In his own work on urban development, Flyvbjerg has a great saying: power is knowledge.
“Power determines what counts as knowledge, what kind of interpretation attains authority as the dominant interpretation,” he writes in Rationality and Power. “Power procures the knowledge which supports its purposes, while it ignores or suppresses that knowledge which does not serve it.”
These words come amidst his in-depth account of the bureaucracy and power which continually corrupts an ambitious urban development project in Aalborg. Most notably, this corruption rarely comes in the form of overt suppression, but rather a subtle, persistent distortion of information. “Power often ignores or designs knowledge at its convenience.”

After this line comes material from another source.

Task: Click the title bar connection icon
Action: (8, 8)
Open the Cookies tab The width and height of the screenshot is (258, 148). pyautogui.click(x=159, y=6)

This reality is in sharp contrast to the democratic ideal which “prescribes that first we must know about a problem, then we can decide about it. For example, first the civil servants in the in the administration investigate a policy problem, then they inform their minister, who informs parliament, who decides on the problem. Power is brought to bear on the problem only after we have made ourselves knowledgeable about it.”
Accepting the distorting effect of power, it’s reasonable to be skeptical of computational “knowledge.” In this sense, an episteme approach would only serve to further the interests of power – adding scientific credibility to an already distorted presentation of knowledge.
This is a valid concern, but again I find it to be a question of extremes. All methodological choices have consequences, all findings require interpretation. Understanding that dynamic has more value than walking away.
Power is knowledge isn’t an admonition that knowledge ought to be abandoned all together – rather it is a reminder: knowledge isn’t produced in a vacuum. Power shapes knowledge. Try as you might to be neutral and unbiased, this dynamic is inescapable. The computational social scientist is intrinsically a part of the system they seek to study.